• ТЕКСТ ЗАДАНИЯ:
· · · · · · ·

Homo sine pecunia imago mortis[24]. Рыбак находится как бы вне какой бы то ни было территории, он рискует жизнью, чтобы обеспечить себе пропитание, при этом он не владеет стадами, а его улов не так надежен, как плоды земледелия или животноводства. Он не выходит в море, если оно неспокойно, а следовательно, не добывает ничего. Буря может длиться много дней, и тогда море неделями остается недоступным для рыбаков, а это означает отсутствие улова, то есть голод.
В прежние времена никто не хотел быть рыбаком. Об этом говорит Ф. Карлетти: «Испанцы считают эту профессию презренной» (об этом же см. главу «Из Европы в Америку»).
Аль Бакри, арабский географ XII века, рассказывает, что в Тунисе земля принадлежала арабам, а христиане, будучи отверженными, занимались как раз рыболовством, самым низким из ремесел, — настолько низким, что Иисус вручил свою Церковь именно Петру, рыбаку, последнему в социальной иерархии.
Знать, воины, феодалы ели мясо в огромных количествах, у богатых землевладельцев были собственные стада, мясники становились людьми состоятельными. Однако мясо запрещено в постные дни, а рыба — нет. А значит, рыба не такая питательная, как мясо. Мы знаем, что это не совсем так, но все же, позволяя себе есть рыбу в пост, по пятницам или в Сочельник, человек не нарушал пост. Следует также учитывать, что «народной» рыбой, то есть той, которая ловилась в огромных количествах (макрель, анчоусы, сардины и т.д.), богатые люди не интересовались. Они предпочитали крупную рыбу «с чешуей» (спаровых рыб, морского волка и т.д.). Такая рыба, хотя попадается в сети не так уж редко (в зависимости, впрочем, от времени года), все же считается скорей случайной удачей; на нее нельзя твердо рассчитывать, ее надо специально искать, и это увеличивает ее цену.
Знать и богачи соревновались друг с другом в стремлении обеспечить себя дорогой рыбой на пятницу и субботу; они могли заплатить за нее в пять, в десять, а иногда даже в двадцать раз больше, чем за лучшее мясо. Рыбак продавал им эту рыбу, а иногда и дарил в обмен на какие-нибудь благодеяния; сам он ел только менее «благородную» рыбу, и то лишь в тех случаях, когда продать ее не удавалось или когда она оказывалась непригодной для продажи (например, повредилась в сетях).

· · · · · · ·

• ЗАДАНИЕ:
Продолжите текст о положении рыбаков, начав сразу после его последнего предложения.

• ПЕРЕЧЕНЬ ДАННЫХ:
· · · · · · ·

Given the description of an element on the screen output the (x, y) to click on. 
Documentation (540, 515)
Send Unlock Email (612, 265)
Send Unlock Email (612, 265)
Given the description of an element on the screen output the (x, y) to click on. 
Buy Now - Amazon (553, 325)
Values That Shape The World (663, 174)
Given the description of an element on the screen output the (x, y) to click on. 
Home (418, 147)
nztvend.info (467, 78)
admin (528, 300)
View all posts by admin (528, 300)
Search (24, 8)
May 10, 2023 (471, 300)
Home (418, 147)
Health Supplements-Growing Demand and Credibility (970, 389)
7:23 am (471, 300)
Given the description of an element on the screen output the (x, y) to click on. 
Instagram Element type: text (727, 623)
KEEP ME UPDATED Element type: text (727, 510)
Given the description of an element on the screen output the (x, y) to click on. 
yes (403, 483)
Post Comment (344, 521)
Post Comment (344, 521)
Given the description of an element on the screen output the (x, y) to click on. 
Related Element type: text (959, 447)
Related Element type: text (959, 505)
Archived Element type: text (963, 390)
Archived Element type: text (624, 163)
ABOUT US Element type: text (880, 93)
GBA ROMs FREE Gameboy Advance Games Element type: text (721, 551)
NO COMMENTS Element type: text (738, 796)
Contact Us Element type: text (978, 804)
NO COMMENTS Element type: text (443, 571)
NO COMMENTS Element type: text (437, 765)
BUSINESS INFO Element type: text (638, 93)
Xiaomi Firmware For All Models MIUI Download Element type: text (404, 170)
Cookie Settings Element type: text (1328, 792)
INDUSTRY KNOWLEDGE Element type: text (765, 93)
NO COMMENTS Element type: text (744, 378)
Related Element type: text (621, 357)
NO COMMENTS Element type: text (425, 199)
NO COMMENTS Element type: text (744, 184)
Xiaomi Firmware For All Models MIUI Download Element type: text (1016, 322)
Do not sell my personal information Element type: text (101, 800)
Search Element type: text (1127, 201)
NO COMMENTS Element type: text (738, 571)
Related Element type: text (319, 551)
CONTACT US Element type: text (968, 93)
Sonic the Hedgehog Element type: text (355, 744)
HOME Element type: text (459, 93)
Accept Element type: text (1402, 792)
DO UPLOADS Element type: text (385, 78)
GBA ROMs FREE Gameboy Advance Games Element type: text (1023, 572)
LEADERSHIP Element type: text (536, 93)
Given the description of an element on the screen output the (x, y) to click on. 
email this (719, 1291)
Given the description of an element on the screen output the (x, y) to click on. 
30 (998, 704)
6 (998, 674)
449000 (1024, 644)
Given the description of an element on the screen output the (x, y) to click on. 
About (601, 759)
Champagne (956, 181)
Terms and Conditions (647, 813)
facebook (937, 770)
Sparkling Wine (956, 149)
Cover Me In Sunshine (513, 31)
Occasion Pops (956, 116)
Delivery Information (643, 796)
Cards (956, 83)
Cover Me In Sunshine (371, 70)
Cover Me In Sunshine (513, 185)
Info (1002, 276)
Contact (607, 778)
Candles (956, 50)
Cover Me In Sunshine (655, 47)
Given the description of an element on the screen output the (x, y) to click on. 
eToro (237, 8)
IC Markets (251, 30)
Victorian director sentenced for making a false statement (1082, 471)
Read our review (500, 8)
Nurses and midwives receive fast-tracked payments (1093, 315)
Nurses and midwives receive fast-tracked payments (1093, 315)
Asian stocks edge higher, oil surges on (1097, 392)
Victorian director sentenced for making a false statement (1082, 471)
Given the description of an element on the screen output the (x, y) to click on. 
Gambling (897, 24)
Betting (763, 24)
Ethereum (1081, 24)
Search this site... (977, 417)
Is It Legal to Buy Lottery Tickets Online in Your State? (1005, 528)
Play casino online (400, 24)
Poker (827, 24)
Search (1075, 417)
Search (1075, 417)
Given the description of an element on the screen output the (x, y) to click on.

· · · · · · ·

• ОТВЕТ К ЗАДАНИЮ:
Вольтер замечает в своем «Философском словаре», что если бедняк обглодает баранью косточку в пятницу, он попадет прямехонько в ад, а вот для того, кто каждую пятницу покупает и ест редкую рыбу ценой в целый скудо[25], — распахнуты двери рая. Оценить и понять ироничность дерзкого вольтеровского замечания могли — и могут — совсем немногие. Из судебного приговора хозяину таверны из городка Вадо-Лигуре середины XVII века следует, что этот несчастный виноват лишь в том, что подал клиенту мясное блюдо в пятницу. Его не спасли ссылки на то, что клиент был иностранцем: провинившегося обязали закрыть лавочку больше чем на неделю. Но ведь и сегодня в Италию приезжают курды, истощенные, но отказывающиеся от свиного мяса. Триста-четыреста лет назад европейцы тоже страдали от подобных запретов.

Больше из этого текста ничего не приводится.